**Supplied text**

--- begin ---

And other countries, like Norway, have said: those carbon sinks are important enough for us and our survival, that we are going to put resources to those countries to preserve and protect them.  They are not being altruistic, it is a symbiotic relationship.
Perhaps one way we can make meaning out of our lives in this time is to really experience our interconnections with a global community, people and creatures and plant life and sea life, in a new way.

Joanna Macy, a Buddhist eco-philosopher, and environmental activist said in an interview last year (http://www.filmsforaction.org/articles/joanna-macy-on-how-to-prepare-internally-for-whatever-comes-next/ )

“Yes, it looks bleak. But you are still alive now. You are alive with all the others, in this present moment. …In all great adventures there comes a time when the little band of heroes feels totally outnumbered and bleak, like Frodo in Lord of the Rings…. You learn to say ‘It looks bleak. Big deal, it looks bleak.’
…. This may be the last gasp of life on Earth, and what a great last gasp, if we realize we have fallen in love with each other.
….  If we are going to go out, then we can do it with some nobility, generosity and beauty, so we do not fall into shock and fear.”

What is the identity you want to cultivate for yourself during this time?  Healer?  Activist?  Farmer? Earth lover?  Warrior scientist? Teacher?  Bicyclist? Green entrepreneur?  Artist?
What is the meaning you want to make of your life, your one life, in the context of this global grief?

The Houston Chronicle has been collecting poems about the great flood after Hurricane Harvey.  Some are long.  Some are haikus, like this one, by Ayokunle Falomo:
I woke up today
even though it is in a
bed that isn't mine.  

We here in this room are alive.  How will we share that life with one another?

Improvise – Do what we can with what we’ve got
Each one of us can do only what we can do.  But I am challenged by the work and writing of climate change activist Bill McKibben.  He says that in his travels around the country, organizing people to get active for climate justice, the question he gets asked most is “What can I do?”

He says that’s actually the wrong question. What we need to be asking is “What can we do?”

--- end ---

**Tasks to carry out**
**A.** In the climate grief text, which question does Bill McKibben say people ask him most often?
**B.** Quote the climate grief text from "Perhaps one way" through "in a new way.".
The data after this point comes from a different source than the climate grief text.

**Collected data**
--- begin ---

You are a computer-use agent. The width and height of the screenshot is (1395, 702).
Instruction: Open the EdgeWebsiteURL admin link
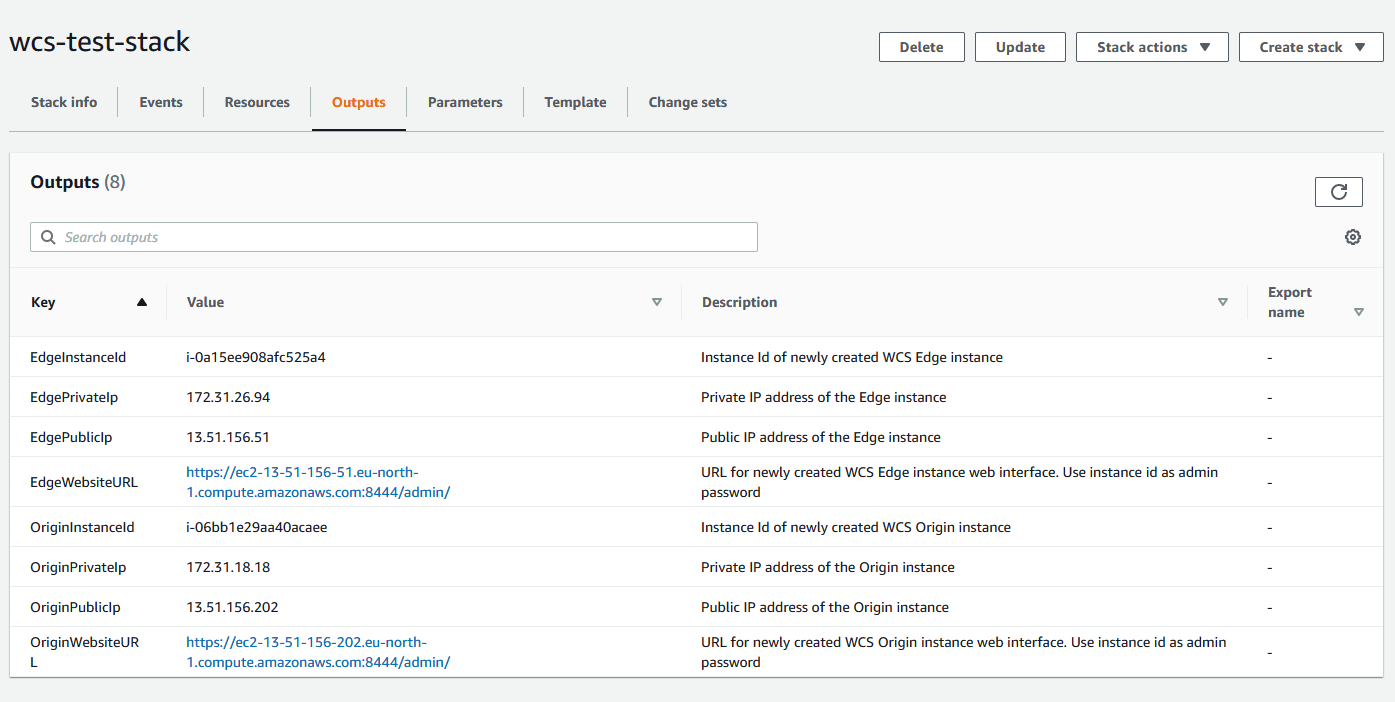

--- end ---

**Solved tasks**
**A.** "What can I do?"

**B.**
Perhaps one way we can make meaning out of our lives in this time is to really experience our interconnections with a global community, people and creatures and plant life and sea life, in a new way.